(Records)
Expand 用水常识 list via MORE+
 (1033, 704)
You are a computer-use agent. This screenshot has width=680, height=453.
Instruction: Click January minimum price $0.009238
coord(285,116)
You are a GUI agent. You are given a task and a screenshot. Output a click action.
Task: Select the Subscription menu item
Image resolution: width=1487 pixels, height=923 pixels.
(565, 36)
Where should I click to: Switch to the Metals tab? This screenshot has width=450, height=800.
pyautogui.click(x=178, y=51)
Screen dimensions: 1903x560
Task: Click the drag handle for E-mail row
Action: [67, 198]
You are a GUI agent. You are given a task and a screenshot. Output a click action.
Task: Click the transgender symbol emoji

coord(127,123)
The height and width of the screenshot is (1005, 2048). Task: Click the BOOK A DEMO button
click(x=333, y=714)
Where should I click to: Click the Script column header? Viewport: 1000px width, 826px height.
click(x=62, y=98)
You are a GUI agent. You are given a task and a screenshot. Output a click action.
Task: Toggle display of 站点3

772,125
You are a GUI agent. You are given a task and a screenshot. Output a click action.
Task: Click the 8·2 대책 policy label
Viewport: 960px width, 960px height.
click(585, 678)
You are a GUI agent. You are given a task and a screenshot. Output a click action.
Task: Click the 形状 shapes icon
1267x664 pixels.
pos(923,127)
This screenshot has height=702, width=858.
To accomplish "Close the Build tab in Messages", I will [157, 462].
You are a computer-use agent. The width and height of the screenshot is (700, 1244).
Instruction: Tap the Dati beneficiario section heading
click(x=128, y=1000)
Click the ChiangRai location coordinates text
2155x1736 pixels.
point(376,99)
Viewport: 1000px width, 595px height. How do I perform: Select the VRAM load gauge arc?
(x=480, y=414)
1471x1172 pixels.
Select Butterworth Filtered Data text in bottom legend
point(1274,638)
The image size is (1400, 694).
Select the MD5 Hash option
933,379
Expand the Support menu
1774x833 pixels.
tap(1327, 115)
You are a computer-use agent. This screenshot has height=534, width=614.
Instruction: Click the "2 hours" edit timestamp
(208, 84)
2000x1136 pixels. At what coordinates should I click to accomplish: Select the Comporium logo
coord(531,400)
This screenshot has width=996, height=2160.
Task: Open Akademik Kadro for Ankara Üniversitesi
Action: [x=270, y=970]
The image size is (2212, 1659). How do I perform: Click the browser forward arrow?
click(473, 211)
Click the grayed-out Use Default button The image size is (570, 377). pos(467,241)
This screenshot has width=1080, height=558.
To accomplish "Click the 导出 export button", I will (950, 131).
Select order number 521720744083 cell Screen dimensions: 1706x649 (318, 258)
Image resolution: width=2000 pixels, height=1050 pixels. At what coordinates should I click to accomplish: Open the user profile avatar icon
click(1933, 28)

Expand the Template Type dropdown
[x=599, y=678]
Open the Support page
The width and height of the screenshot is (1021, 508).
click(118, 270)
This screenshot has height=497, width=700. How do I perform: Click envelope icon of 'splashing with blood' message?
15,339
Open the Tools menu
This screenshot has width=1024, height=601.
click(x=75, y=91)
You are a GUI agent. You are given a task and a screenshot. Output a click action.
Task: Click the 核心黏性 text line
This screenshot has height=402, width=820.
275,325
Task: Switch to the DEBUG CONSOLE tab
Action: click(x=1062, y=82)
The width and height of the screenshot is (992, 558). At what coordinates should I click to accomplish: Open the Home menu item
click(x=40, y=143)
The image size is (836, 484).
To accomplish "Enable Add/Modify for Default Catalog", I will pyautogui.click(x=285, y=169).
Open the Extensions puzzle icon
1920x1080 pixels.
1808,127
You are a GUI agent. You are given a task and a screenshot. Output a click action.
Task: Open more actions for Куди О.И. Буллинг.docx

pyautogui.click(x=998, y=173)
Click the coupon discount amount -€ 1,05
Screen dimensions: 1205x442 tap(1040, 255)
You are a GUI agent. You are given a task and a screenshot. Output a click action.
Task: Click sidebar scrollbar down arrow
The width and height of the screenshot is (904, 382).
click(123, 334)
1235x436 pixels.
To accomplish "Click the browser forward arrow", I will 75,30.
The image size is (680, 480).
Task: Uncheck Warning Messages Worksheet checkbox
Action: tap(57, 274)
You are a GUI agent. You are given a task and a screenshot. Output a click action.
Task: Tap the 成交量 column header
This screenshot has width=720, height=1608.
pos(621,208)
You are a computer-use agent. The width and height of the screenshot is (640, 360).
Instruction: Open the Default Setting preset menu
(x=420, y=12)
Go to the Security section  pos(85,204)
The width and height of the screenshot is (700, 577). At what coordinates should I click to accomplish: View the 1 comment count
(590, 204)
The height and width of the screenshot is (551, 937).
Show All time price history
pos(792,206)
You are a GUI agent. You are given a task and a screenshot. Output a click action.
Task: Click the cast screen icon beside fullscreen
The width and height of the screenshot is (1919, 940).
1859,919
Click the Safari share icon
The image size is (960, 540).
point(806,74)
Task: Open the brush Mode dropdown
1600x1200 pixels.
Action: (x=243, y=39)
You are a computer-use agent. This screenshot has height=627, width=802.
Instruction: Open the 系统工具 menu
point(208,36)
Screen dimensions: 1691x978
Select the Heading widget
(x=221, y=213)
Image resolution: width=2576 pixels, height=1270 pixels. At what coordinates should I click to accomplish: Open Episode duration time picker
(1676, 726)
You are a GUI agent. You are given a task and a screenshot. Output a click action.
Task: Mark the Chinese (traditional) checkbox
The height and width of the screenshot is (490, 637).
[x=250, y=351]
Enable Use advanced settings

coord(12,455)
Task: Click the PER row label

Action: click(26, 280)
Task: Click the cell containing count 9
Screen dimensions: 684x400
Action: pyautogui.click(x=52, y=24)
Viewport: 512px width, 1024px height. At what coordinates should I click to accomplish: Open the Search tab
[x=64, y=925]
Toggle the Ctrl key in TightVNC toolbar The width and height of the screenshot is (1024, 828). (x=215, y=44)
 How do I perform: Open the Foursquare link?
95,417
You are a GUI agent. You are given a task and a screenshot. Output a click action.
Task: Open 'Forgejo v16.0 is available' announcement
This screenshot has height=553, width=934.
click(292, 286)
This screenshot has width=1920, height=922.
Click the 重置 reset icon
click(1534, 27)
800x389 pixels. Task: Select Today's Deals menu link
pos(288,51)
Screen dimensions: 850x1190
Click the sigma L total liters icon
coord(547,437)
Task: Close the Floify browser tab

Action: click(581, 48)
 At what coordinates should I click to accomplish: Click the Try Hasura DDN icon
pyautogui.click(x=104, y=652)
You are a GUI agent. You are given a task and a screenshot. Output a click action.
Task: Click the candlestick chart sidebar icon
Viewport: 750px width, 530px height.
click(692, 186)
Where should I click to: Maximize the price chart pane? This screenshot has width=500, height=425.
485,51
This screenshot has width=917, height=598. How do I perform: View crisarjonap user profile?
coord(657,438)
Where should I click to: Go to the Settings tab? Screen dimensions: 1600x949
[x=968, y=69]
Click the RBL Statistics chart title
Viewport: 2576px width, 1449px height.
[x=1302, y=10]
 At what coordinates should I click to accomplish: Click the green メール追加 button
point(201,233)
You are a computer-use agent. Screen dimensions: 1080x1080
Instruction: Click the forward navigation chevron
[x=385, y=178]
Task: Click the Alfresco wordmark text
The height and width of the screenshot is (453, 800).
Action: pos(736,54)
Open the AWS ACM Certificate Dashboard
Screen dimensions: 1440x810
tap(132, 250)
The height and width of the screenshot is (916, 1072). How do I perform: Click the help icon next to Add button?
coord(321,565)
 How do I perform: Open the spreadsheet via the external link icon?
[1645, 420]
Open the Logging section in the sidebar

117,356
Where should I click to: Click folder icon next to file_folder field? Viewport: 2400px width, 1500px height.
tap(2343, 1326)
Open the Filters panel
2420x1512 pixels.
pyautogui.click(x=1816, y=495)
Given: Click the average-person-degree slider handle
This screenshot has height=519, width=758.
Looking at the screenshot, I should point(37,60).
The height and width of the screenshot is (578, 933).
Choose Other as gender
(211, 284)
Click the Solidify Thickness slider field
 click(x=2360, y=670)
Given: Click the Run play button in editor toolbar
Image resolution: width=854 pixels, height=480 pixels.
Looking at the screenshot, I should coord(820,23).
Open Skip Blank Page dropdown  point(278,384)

Task: Give the lines of the records between the line containing "is (640, 360)." and the line containing "pos(792,206)", inclusive, as a numbered list, leaving out any blank lines.

Expected answer:
1. You are a computer-use agent. The width and height of the screenshot is (640, 360).
2. Instruction: Open the Default Setting preset menu
3. (x=420, y=12)
4. Go to the Security section  pos(85,204)
5. The width and height of the screenshot is (700, 577). At what coordinates should I click to accomplish: View the 1 comment count
6. (590, 204)
7. The height and width of the screenshot is (551, 937).
8. Show All time price history
9. pos(792,206)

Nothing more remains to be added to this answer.